━━ TEXT UNDER STUDY
The sample of flares with QPPs used in this study was taken from Pugh et al. (2017b), who found that 37 out of 181 flares had a QPP signal with a peak in the power spectrum above the 95% global confidence level. The method used to detect the QPPs did not require any detrending of the data, and involved calculating power spectrum confidence levels that accounted for data uncertainties and the presence of red noise. Further details of the method can be found in Pugh et al. (2017a), and an example of one of the flares with detected QPPs is shown in Fig. 1.

Fig. 1. Left: time derivatives of a section of flare 092 (see Table 1) observed by GOES/XRS. The top panel shows the 1–8 Å emission and the bottom panel the 0.5–4 Å emission. Right: corresponding power spectra, where the red solid lines are broken power-law fits to the spectra, the red dotted lines represent the 95% confidence levels, and the red dashed lines the 99% levels. There is a significant peak in both power spectra at a period of .

Because line-of-sight effects must be accounted for when measuring spatial properties of the flares, only flares that occurred within around ±60° of the solar disc could be included in this study. This gave a sample of 20 flares with 22 QPP signals, and the properties of this sample are given in Table 1.
━━━━
━━ SUPPLIED DATA
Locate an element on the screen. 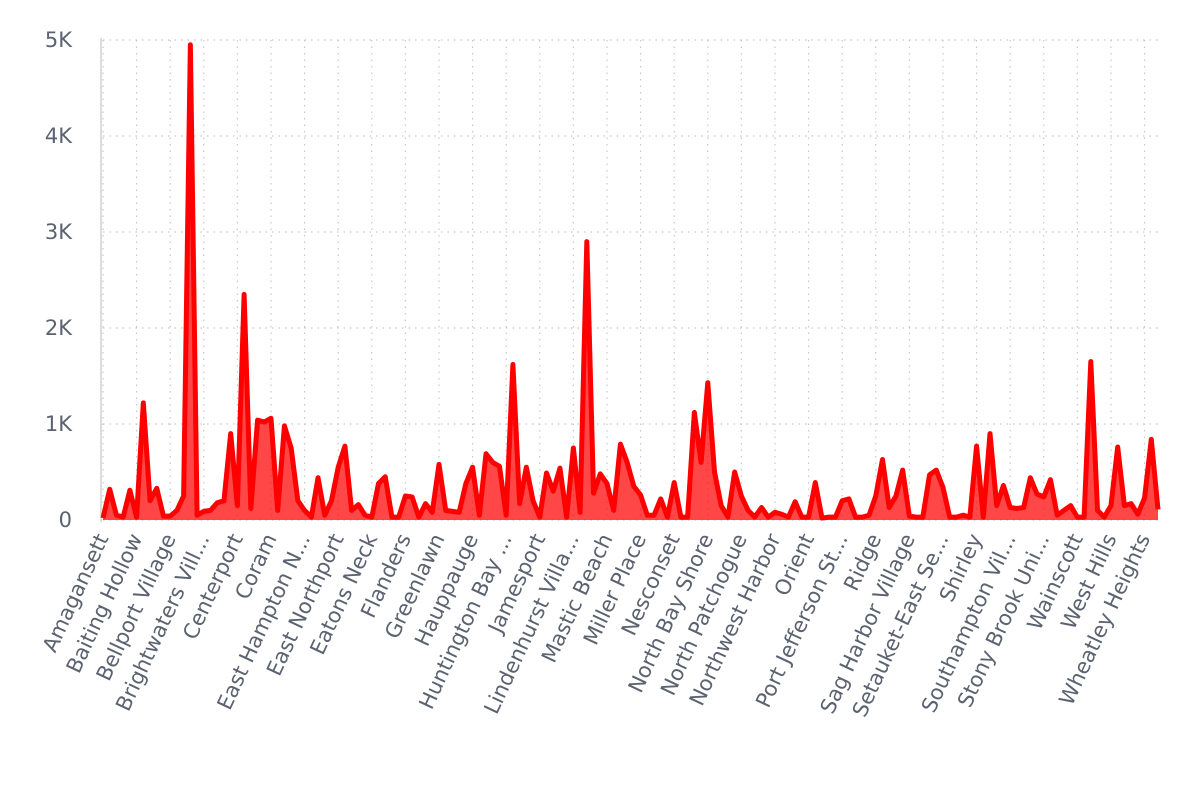  y-tick-label: 3K is located at coordinates (59, 232).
━━━━
EXERCISES TO COMPLETE:
**A.** In the passage on solar flare QPPs, how many of the 181 flares had a QPP signal above the 95% global confidence level?
**B.** Write the next part of the passage on solar flare QPPs, picking up after its final sentence.

OUTPUTS IN ORDER:
**A.** 37

**B.**
3.1. Flare ribbon properties

The flare ribbon properties were determined using a similar approach as in Toriumi et al. (2017), using the AIA 1600 Å and HMI line-of-sight magnetogram data. For all AIA and HMI frames, the line-of-sight projection effect of features closer to the solar limb that appeared to be smaller than when closer to the disc centre was first accounted for. This was done by differentially rotating the frames to the time when the active region was approximately at the central meridian, using the IDL Solar Software routine drot_map. These times were taken to be 2014 September 26 18:30:16 UT for the active region’s first crossing of the solar disc as NOAA 12172, 2014 October 23 14:00:40 UT for the second crossing as NOAA 12192, and 2014 November 19 15:00:40 for the third crossing as NOAA 12209. Next, the images were cropped so that only the region containing the active region and the full extent of all flare ribbons was included. The coordinates used for the cropped regions, in the form [x₀, x₁, y₀, y₁] and in the units of arcseconds for the active region’s three crossings of the solar disc, are [−250, 250, −432, −147], [−334, 334, −568, −120], and [−551, 551, −541, 16], respectively.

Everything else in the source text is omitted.